İktisat, sosyal bir araştırma sahası olarak bilimden çok, çoğu zaman geçerliliği tartışmalı bilgiler üretir.
İktisat literatürdeki tarifiyle sonsuz ihtiyaçların kıt kaynaklarla karşılanması konusundaki araştırmaların kümelendiği bilim dalıdır. (Sonsuz tek ihtiyacın para olabileceğini ve sonsuz ihtiyaç kavramının sorunlu olduğunu not etmek kaydıyla… Belki sonsuz ihtiyaçlar yerine temel ihtiyaçlar daha doğru bir kavramlaştırma olur. Bu anlamda ihtiyaçlar mı, istekler mi şeklinde bir tartışma olduğunu da belirtelim.)
İktisat, sosyal bir araştırma sahası olarak bilimden çok, çoğu zaman geçerliliği tartışmalı bilgiler üretir. Diğer şartlar sabitken yapılan araştırmalar her durum için mutlak bir geçerlilik arz edememek durumundadır. Buna rağmen sosyal araştırma alanları içerisinde pozitif ilimlere en çok yakınlaştırılan iktisattır. Fakat pozitif ilimlerin paradigmasının genel çarpıklıklarıyla ilgilenmesi gereken insanı evirip çevirmekte, ona hizmet yerine onu araçlaştıran bir irrasyonalite yaklaşımı göstermektedir.
Bu şartlar altında iktisadın paradigmasına odaklanılmasının ön plana alınması gerektiğini tartışmak ihtiyacı vazgeçilmez bir hal almıştır. İktisadın paradigması tartışma alanının ilk günlerinden bu yana güçlü kaymalar yaşamış ve mümkün olduğunca değerlerinden arındırılmaya odaklanılmıştır.
İktisadın değerlerden arındırma sürecine tabi tutulmasında sinsi bir kar amacı bulunduğunu görmemekse saflık olur.

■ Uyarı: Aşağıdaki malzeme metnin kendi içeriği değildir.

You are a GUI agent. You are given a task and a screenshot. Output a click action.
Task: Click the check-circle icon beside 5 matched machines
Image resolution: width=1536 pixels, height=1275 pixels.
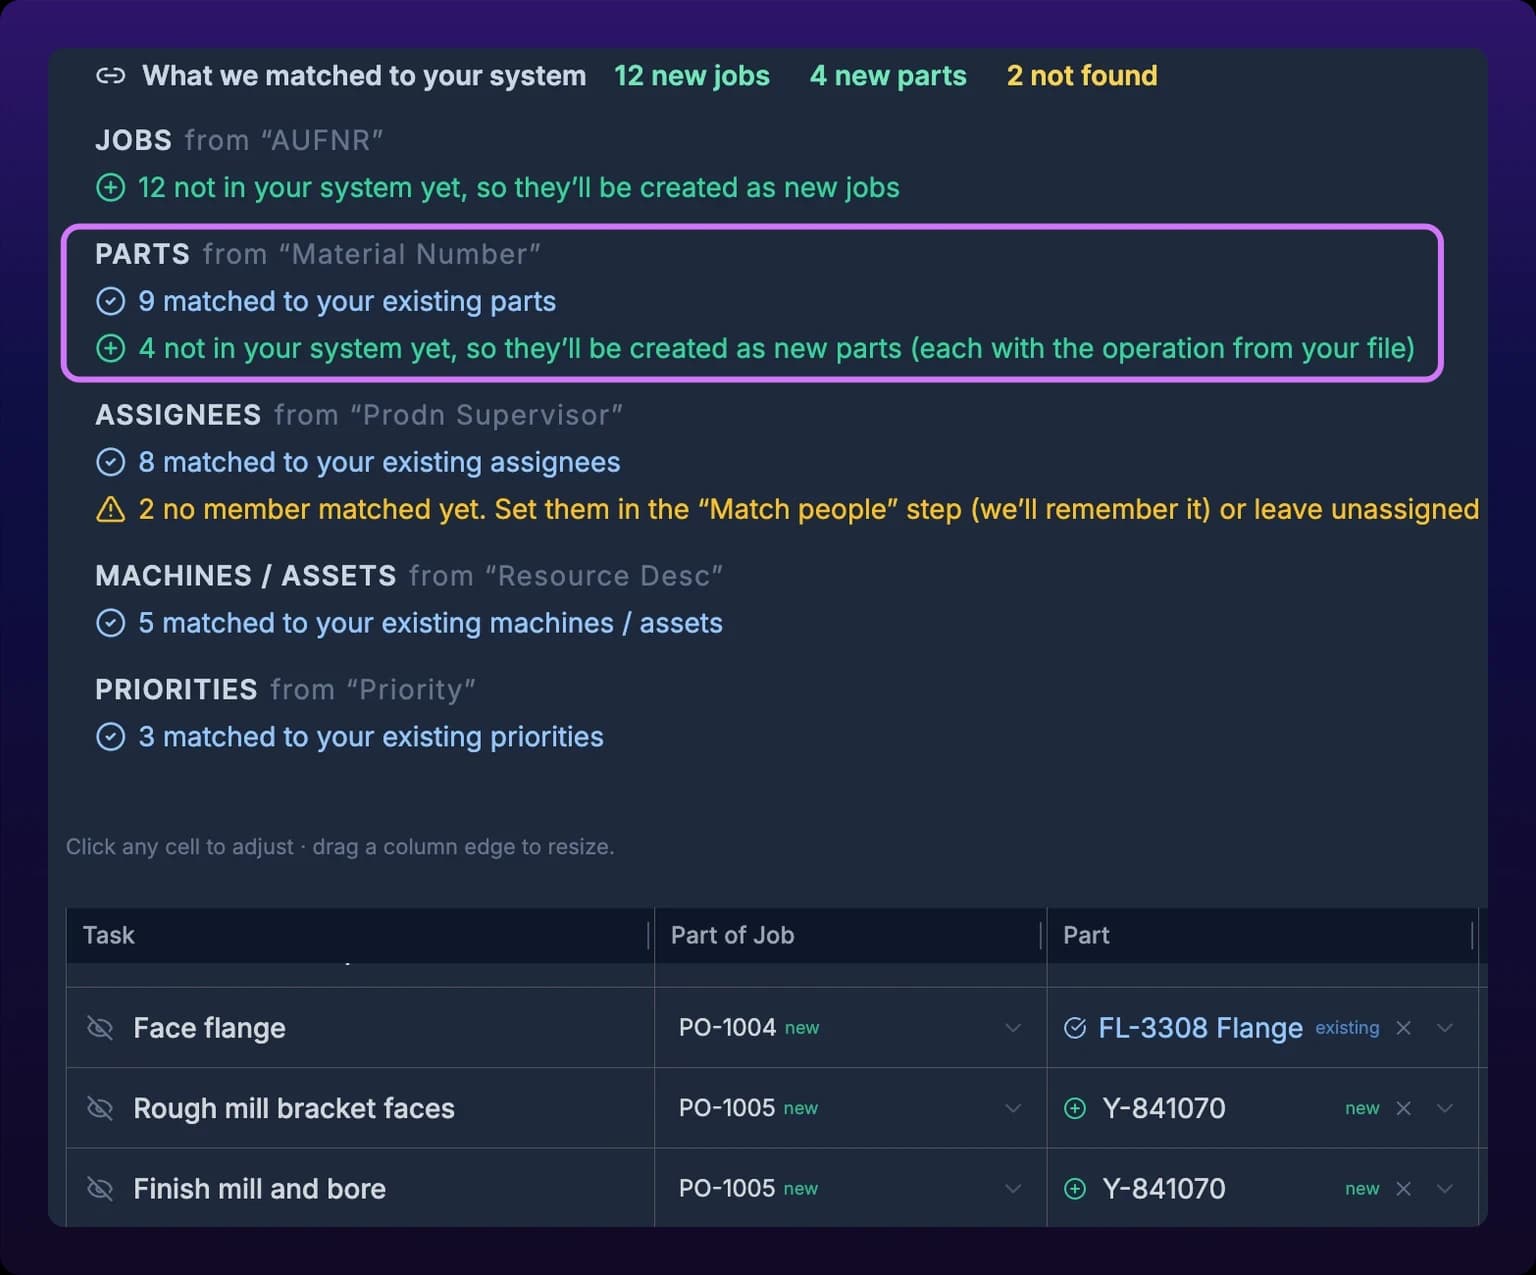tap(110, 623)
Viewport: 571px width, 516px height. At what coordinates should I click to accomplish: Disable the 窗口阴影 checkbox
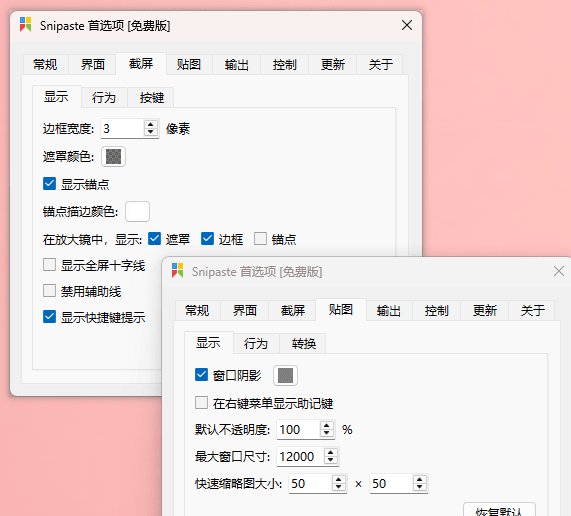(201, 375)
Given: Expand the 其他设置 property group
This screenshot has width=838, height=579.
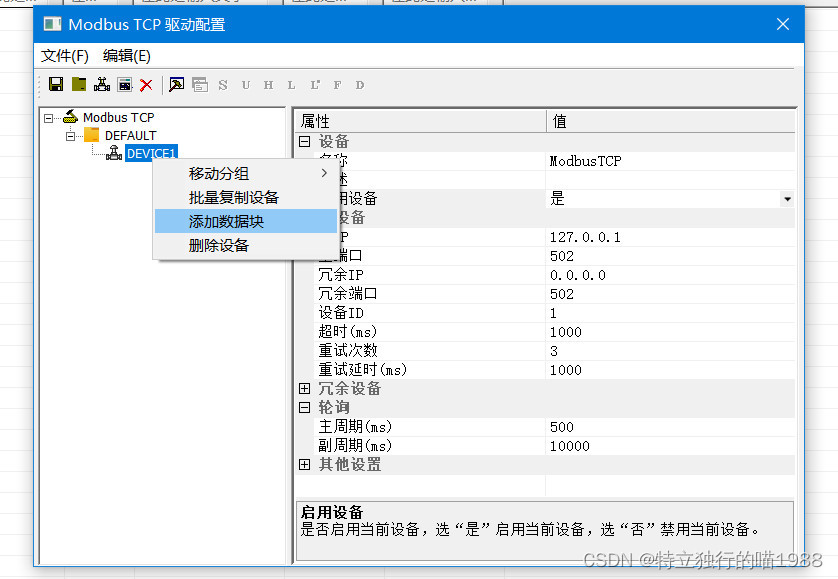Looking at the screenshot, I should [x=305, y=464].
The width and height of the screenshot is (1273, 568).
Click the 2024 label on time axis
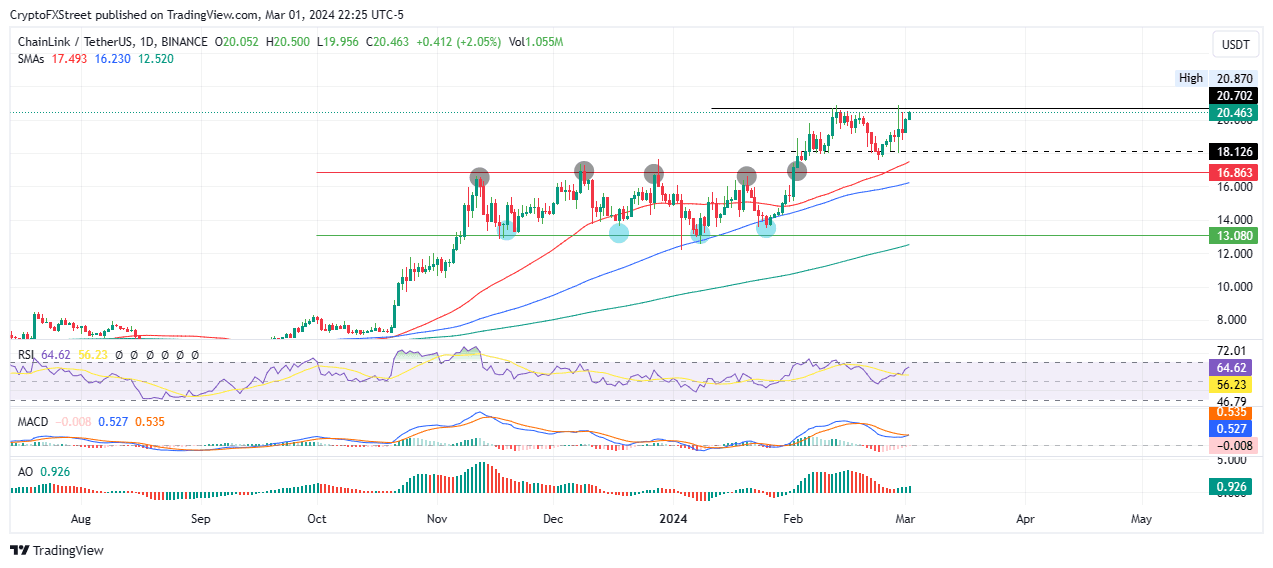[x=674, y=519]
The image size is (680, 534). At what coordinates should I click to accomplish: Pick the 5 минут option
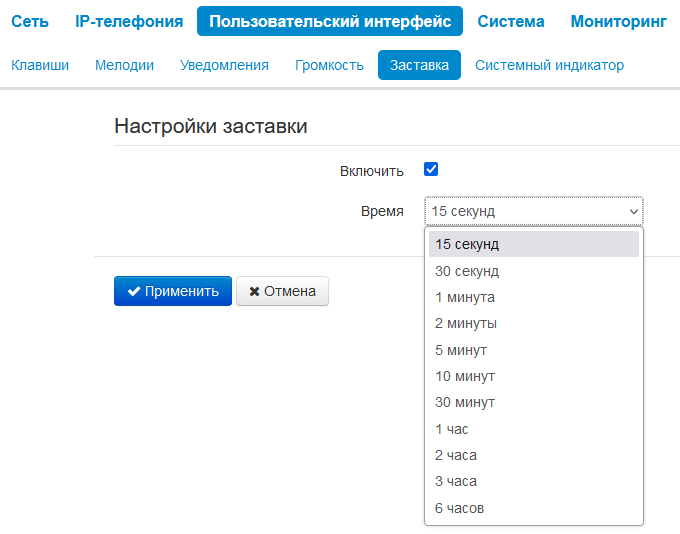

Bu gidişe rağmen sürecin etkilerini en güçlü hissettirdiği bir dönemden geçerken iktisadın paradigmasını değerler sistemi etrafında yeniden ihya etmek uğrunda ilmi faaliyetler gerçekleştiren öncüler karşımıza çıktı. Sabahattin Zaim, Sabri Orman, Arif Ersoy, Ahmet Tabakoğlu hocalarımız bu öncülerin liderleri olarak görülmelidir.
İslam iktisadı alanının hocaları olarak değerlendirilen bu isimlerin bir yönüyle “İktisat Ahlakı Profesörleri” olarak da değerlendirilebileceklerini söylemek yanlış olmaz. Bir yönüyle ilmi bir değerlendirme olarak görülebilecek bu tespit diğer yönüyle de paradigmasını kaybetmiş içtimaiyat karşısında bir duruşun değerlendirmesi olarak da görülmelidir.
Yozlaşan iktisadi paradigma karşısındaki tutumun ve ilmiyle amelin temsili olarak bu şahsiyetlerin eserlerinin tam anlamıyla incelenmesi evvela şarttır. Bunlar ötesindeki yönleriyle de tanımak imkanı arayanlara bir kısmı merhum olan hocalarımızla ilgili çalışmalarla da katkı sağlamak gerekir.
İktisadın ve onun bileşenlerinin ahlakın bir tartışma alanı olarak karşımıza çıktıktan sonra değerlerden soyutlanmış olmasının sancıları evvela Türkiye iklimi için böylece aşılabilecektir. Hocalarımızın tartışmalarını ve örnekliklerini tüm dünyaya hediye ettiklerini de unutmamak gerekir. Sundukları yaklaşımı yükseğe taşımak insanlığın ihtiyaç duyduğu çareyi geliştirmeyi aynı vatanın evlatları olarak sırtımıza borç olarak yüklemektedir. Hal böyleyken borçlu kalmayı seviyor olmamız bizi teşvik etmeye yeter.